This year has been the most spectacular sequence of missed deadlines and unanswered emails. Life turned what I intended to be a deliberate deceleration into a focused flurry of new projects and ventures. The current state of my life (and my inbox) brings me consternation, and I do hope to soon pare down my commitments. However, I take great consolation that my behindness is because of what I believe to be needed and meaningful projects.
January 2021
After a year of COVID-19, I was pretty caught
up. I’d finished a couple of long-simmering research projects and was starting
to feel on top of this whole professor thing. Then the environmental science
capstone class that I was teaching decided to do their group project on rapid
decarbonization pathways. Because fossil fuel combustion is fueling both air
pollution and climate change, this is a really important topic. It’s also
totally different than my typical ecological research. The students really dug
in, and it grew into a major project with collaborators in Germany, Finland,
and across the U.S. It also took much longer than a semester, and we are just
now getting ready to submit the findings for peer review. One of the students
even made this awesome poster with our slogan.
July 2021
During a meeting of our Utah Lake monitoring project, one of our collaborators mentioned that the proposal to build artificial islands on Utah Lake had reared its head again. We learned that the island developers had taken the legislature out to lunch in April and presented their two-hour dog and pony show about how the real way to restore Utah Lake was to destroy it. I was still working on the renewable energy project and supervising a team in Alaska, but this islands proposal is level-11 crazy. In 2018, they convinced the legislature to pass a law that would allow the state to give the lakebed of Utah Lake to a private corporation. In 2020, they weaseled a $10 million loan guarantee slipped into the state budget. We went into full emergency mode and organized a symposium to bring researchers, managers, lawmakers, and concerned citizens together to discuss the lake. In just a few weeks the plans and funding came together, and 500 people gathered at UVU and virtually to participate in the Utah Lake Symposium. It led to ongoing talks with the legislature and will hopefully conclude with the permanent protection of this unique and important water body.

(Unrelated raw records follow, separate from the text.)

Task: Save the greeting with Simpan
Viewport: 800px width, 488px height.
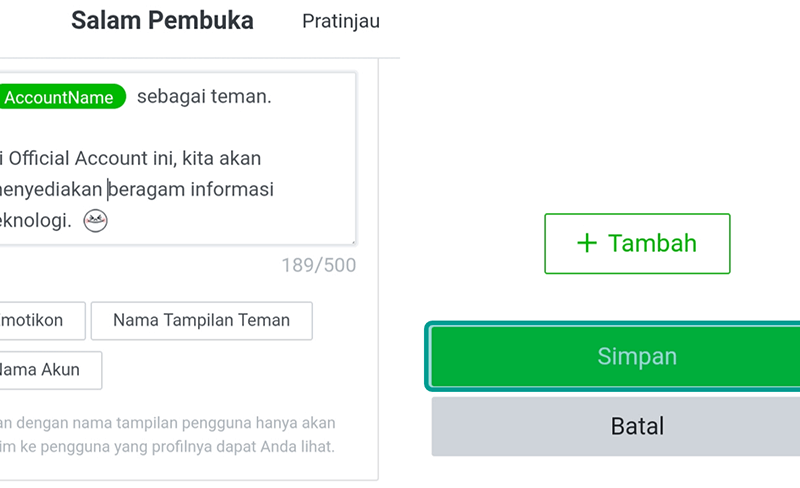Action: (615, 356)
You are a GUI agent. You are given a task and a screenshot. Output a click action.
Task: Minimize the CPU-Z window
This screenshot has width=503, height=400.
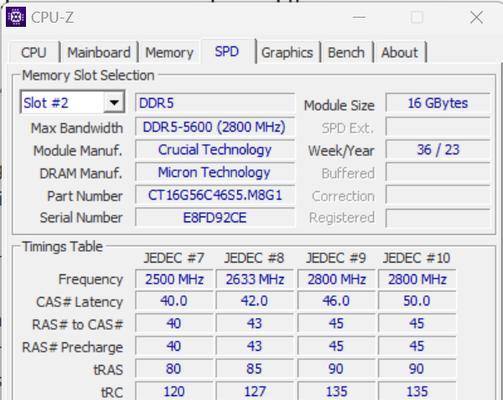pyautogui.click(x=359, y=17)
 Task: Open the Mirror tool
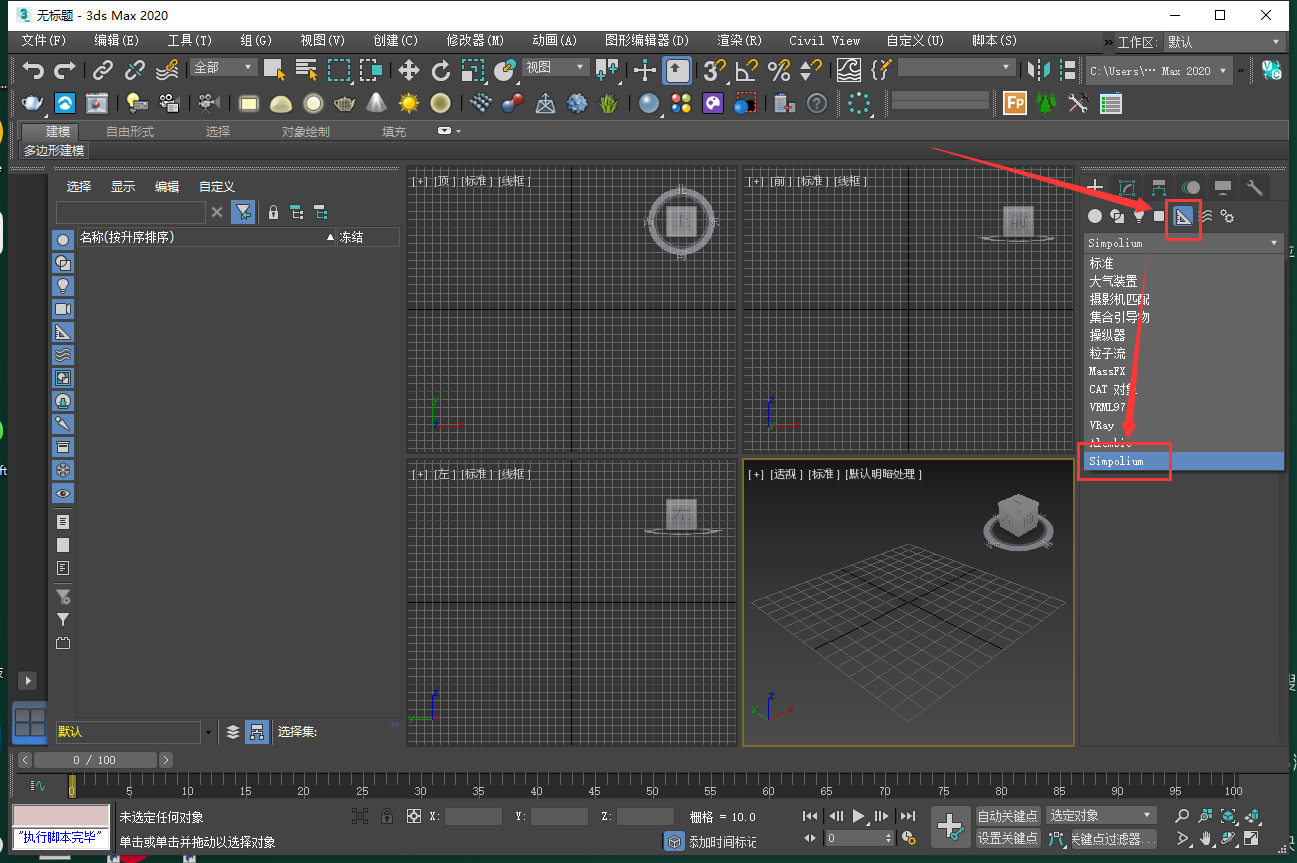click(1040, 70)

Since then, a half-dozen other “side projects” and opportunities have kept me from feeling on top of things. However, I am honestly deeply grateful for the chance to contribute, even in a small way, to issues that go beyond my personal professional development. We are living in a period of extreme change, and there isn’t time for career building and navel gazing. Or at least that’s what I tell myself when I’m feeling really ragged and resentful about not having the time to watch the newest True Facts video.